→ **Activity**: From the listing below, copy only the lines from the line that contains "Olive Oil Extra" to the line that contains "Kjøkkenhagen del 7 2012 (49, 324)", counting those two lines as part of the copy.
'''
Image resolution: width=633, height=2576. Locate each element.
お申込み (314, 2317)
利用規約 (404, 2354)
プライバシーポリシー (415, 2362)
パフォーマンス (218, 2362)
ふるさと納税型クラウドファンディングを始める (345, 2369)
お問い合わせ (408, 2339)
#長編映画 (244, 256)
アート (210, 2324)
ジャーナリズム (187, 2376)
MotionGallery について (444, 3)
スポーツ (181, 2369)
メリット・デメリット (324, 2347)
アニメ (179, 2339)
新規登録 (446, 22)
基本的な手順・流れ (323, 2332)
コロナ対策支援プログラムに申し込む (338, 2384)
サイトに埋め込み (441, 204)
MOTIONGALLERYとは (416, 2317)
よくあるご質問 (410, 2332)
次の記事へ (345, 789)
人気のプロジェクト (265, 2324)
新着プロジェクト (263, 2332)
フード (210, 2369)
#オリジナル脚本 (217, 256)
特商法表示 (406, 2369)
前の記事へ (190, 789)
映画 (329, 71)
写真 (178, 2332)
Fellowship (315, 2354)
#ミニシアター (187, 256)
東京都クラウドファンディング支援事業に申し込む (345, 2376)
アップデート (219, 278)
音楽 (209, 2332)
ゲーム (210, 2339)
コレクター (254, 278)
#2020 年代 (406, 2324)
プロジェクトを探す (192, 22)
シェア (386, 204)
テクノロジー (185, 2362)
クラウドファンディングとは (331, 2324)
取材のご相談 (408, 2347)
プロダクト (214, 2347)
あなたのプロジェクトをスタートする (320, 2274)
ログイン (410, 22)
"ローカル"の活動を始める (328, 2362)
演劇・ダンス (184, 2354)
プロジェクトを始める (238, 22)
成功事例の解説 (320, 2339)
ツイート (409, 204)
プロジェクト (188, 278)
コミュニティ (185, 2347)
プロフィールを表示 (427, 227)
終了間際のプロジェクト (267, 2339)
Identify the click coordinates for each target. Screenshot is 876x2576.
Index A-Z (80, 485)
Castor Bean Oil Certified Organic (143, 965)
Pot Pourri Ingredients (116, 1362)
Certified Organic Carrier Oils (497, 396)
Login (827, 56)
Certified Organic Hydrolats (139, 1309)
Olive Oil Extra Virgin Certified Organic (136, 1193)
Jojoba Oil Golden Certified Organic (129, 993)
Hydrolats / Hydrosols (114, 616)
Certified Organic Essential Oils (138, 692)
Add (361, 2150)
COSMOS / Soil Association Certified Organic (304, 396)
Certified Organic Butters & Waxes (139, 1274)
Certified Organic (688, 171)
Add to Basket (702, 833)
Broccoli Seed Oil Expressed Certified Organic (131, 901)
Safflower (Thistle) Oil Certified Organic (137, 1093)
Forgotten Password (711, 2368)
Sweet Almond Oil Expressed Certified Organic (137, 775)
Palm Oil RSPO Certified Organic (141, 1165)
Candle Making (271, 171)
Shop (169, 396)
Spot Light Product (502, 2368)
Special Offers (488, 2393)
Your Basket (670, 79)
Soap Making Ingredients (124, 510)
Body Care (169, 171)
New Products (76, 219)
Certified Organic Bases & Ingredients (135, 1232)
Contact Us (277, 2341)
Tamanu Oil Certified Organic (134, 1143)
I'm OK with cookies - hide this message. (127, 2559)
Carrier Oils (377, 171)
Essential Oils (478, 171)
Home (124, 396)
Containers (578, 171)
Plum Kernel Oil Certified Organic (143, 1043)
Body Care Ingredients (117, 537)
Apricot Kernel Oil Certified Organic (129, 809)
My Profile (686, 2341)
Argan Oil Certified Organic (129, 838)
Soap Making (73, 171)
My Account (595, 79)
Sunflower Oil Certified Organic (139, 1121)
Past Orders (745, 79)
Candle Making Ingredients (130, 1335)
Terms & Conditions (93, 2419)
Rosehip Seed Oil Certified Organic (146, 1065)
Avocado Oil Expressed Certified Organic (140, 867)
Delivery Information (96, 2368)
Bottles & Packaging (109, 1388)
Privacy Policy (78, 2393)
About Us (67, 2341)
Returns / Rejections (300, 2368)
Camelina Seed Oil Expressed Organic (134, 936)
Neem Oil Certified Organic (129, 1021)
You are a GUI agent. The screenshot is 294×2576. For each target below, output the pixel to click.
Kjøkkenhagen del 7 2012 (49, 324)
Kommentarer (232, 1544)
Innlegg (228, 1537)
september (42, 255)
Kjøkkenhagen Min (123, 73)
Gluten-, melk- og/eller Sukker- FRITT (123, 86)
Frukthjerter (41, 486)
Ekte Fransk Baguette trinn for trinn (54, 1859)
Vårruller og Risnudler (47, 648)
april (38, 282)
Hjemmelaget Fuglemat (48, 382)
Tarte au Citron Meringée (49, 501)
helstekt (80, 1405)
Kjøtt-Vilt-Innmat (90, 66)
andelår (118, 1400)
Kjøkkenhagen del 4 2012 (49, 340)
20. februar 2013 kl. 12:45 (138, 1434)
'''
→ **Expected answer**:
Olive Oil Extra Virgin Certified Organic (136, 1193)
Jojoba Oil Golden Certified Organic (129, 993)
Hydrolats / Hydrosols (114, 616)
Certified Organic Essential Oils (138, 692)
Add (361, 2150)
COSMOS / Soil Association Certified Organic (304, 396)
Certified Organic Butters & Waxes (139, 1274)
Certified Organic (688, 171)
Add to Basket (702, 833)
Broccoli Seed Oil Expressed Certified Organic (131, 901)
Safflower (Thistle) Oil Certified Organic (137, 1093)
Forgotten Password (711, 2368)
Sweet Almond Oil Expressed Certified Organic (137, 775)
Palm Oil RSPO Certified Organic (141, 1165)
Candle Making (271, 171)
Shop (169, 396)
Spot Light Product (502, 2368)
Special Offers (488, 2393)
Your Basket (670, 79)
Soap Making Ingredients (124, 510)
Body Care (169, 171)
New Products (76, 219)
Certified Organic Bases & Ingredients (135, 1232)
Contact Us (277, 2341)
Tamanu Oil Certified Organic (134, 1143)
I'm OK with cookies - hide this message. (127, 2559)
Carrier Oils (377, 171)
Essential Oils (478, 171)
Home (124, 396)
Containers (578, 171)
Plum Kernel Oil Certified Organic (143, 1043)
Body Care Ingredients (117, 537)
Apricot Kernel Oil Certified Organic (129, 809)
My Profile (686, 2341)
Argan Oil Certified Organic (129, 838)
Soap Making (73, 171)
My Account (595, 79)
Sunflower Oil Certified Organic (139, 1121)
Past Orders (745, 79)
Candle Making Ingredients (130, 1335)
Terms & Conditions (93, 2419)
Rosehip Seed Oil Certified Organic (146, 1065)
Avocado Oil Expressed Certified Organic (140, 867)
Delivery Information (96, 2368)
Bottles & Packaging (109, 1388)
Privacy Policy (78, 2393)
About Us (67, 2341)
Returns / Rejections (300, 2368)
Camelina Seed Oil Expressed Organic (134, 936)
Neem Oil Certified Organic (129, 1021)
You are a GUI agent. The screenshot is 294×2576. For each target below, output the pixel to click.
Kjøkkenhagen del 7 2012 (49, 324)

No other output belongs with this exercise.